**TEXT PASSAGE:**
■ ■ ■ ■ ■ ■ ■
In the segment In the Ring, boxing writer Bill Barner interviews fighters from inside the ring in an effort to gain more insight into their fighting styles. In May 2014, Barner interviewed Super Middleweight Ahmed “The Egyptian” Elbiali.
Born in Egypt, Elbiali immigrated to the United States at a young age. As an amateur, Elbiali dreamed of being an Olympic fighter, but those dreams were shattered and shelved during the famous Arab Spring.
“I could not represent the U.S. in the Olympics because of my nationality” Elbiali explains. “When I looked into going to Egypt in 2011 to qualify for the Egyptian Olympic team I was strongly discouraged by my camp because of the violence. That’s when they recommended I turn pro.”
A fighter avoiding violence is ironic at first glimpse but rather insightful upon further analysis. It accentuates the sportsmanship within boxing. Boxing is controlled violence, and control is what separates the sweet science of boxing from street violence.
Fortunately for Elbiali, the Olympics are not the only means for a young amateur fighter to cut his teeth in boxing. Elbiali amassed an amateur record of 36-7, including two Florida Golden Gloves State Championships and an appearance in the Word Series of Boxing.
He has also served as a sparring partner with such contenders and world champions as Miguel Cotto, Jermain Taylor, Edison Miranda and Glen Johnson. As a professional Elbiali is 4-0 with all four wins coming by way of knockout.
■ ■ ■ ■ ■ ■ ■
**ACTIONS TO TAKE:**
1: Reproduce the stretch of the Elbiali profile from "In the segment" through "famous Arab Spring.".
2: Render this sentence from the Elbiali profile in Spanish: "Boxing is controlled violence, and control is what separates the sweet science of boxing from street violence."

**RAW DATA:**
■ ■ ■ ■ ■ ■ ■
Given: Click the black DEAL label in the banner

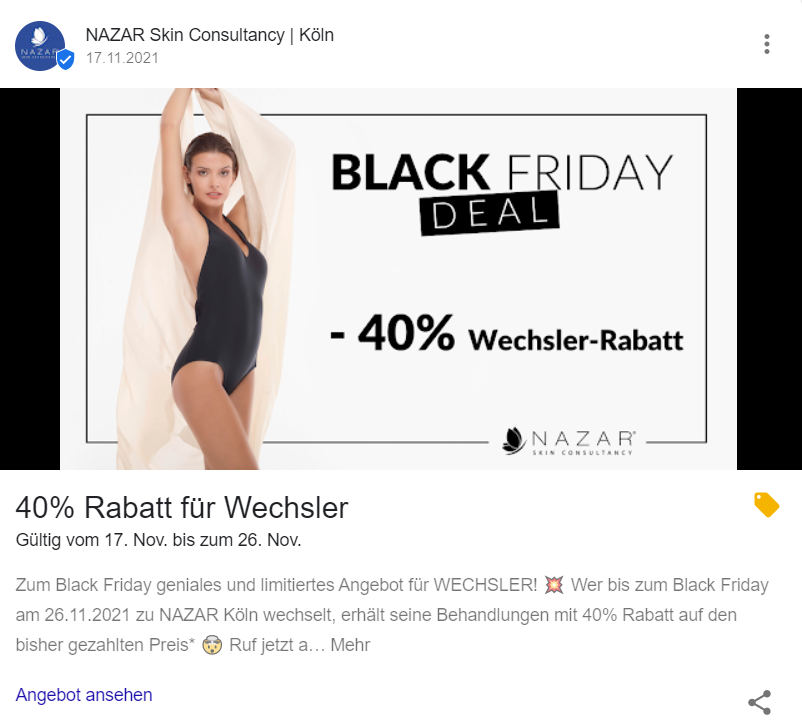Looking at the screenshot, I should pos(489,213).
■ ■ ■ ■ ■ ■ ■
**RESPONSES BY TASK:**
1:
In the segment In the Ring, boxing writer Bill Barner interviews fighters from inside the ring in an effort to gain more insight into their fighting styles. In May 2014, Barner interviewed Super Middleweight Ahmed “The Egyptian” Elbiali.
Born in Egypt, Elbiali immigrated to the United States at a young age. As an amateur, Elbiali dreamed of being an Olympic fighter, but those dreams were shattered and shelved during the famous Arab Spring.

2: El boxeo es violencia controlada, y el control es lo que separa la dulce ciencia del boxeo de la violencia callejera.